Let's look at another example. Opinion polls are conducted all the time, which ask "do you support the bombing of helpless country x" or some such thing. Results are something like 60% no, 40% yes. And the fine print was something like "results are valid to within 1% 19 times out of 20".

The 1% is the deviation. The 19 times out of 20 is the significance.

What this means is that if you took another test, there would be 95% chance (19 out of 20) that the answer would come out between 59-61% no and 39-41% yes. In other words, the pollers are pretty confident that their sample is not biased and that it represents the population.

The standard deviation on the Stanford Binet IQ test is 3. The test assumes a normal distribution.
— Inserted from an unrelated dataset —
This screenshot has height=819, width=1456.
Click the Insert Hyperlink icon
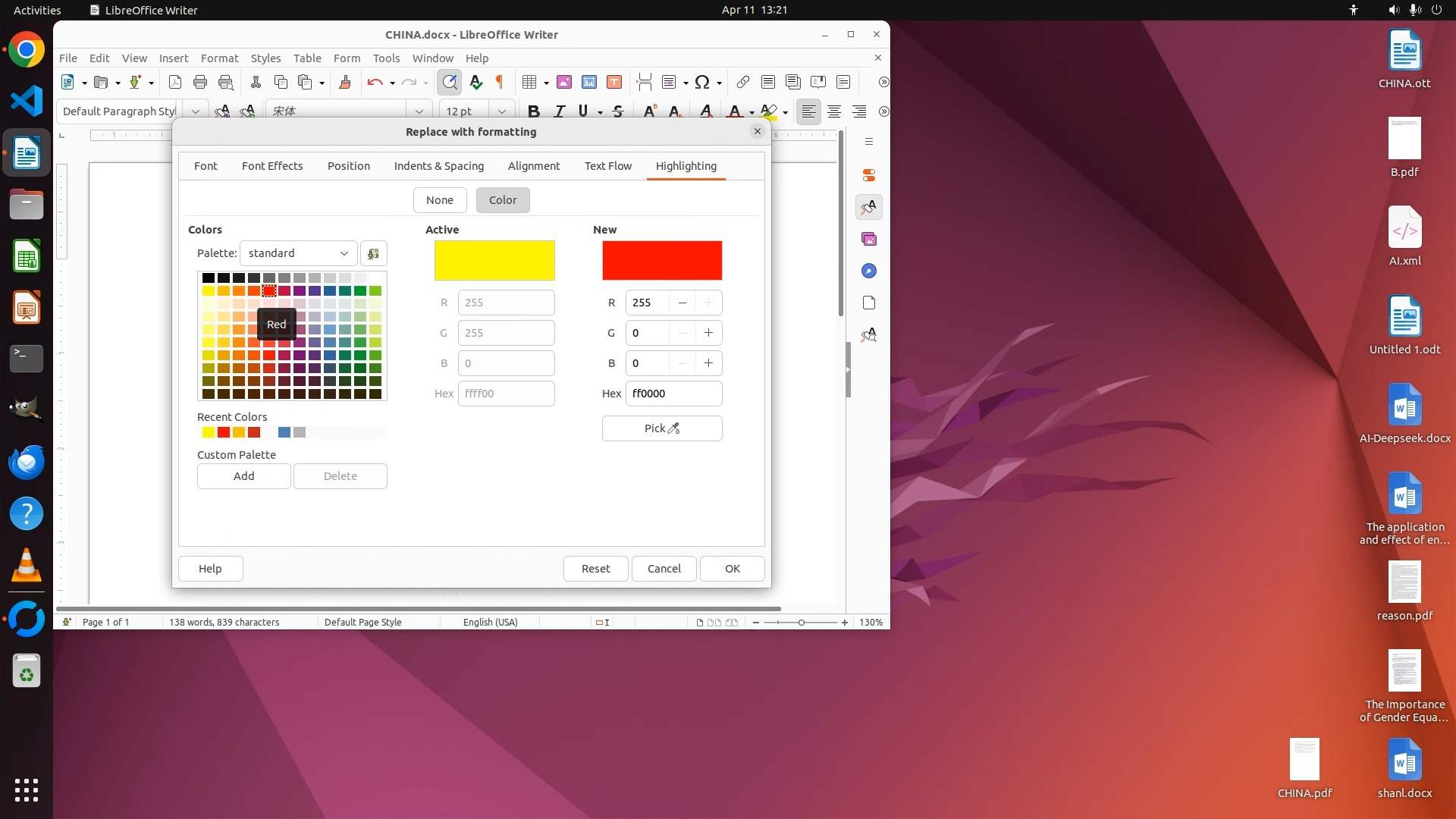coord(743,82)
The normal distribution means that the test told you you were worth 100 IQ points (idiotic to begin with, of course), there is only a 68% chance that your 'real' IQ falls between 97 and 103. There's a 95% chance that your IQ falls between 94 and 106, and as you increase the range, the chances go up that your value falls within the range.

These are not the greatest explanations of the phenomena but the point is that these figures, of standard deviation and significance, are what tell you how much an average can be trusted. They are hardly ever included with any statistics (except when the people giving them to you are confident, like in opinion polls). Which means you can hardly trust an average at all.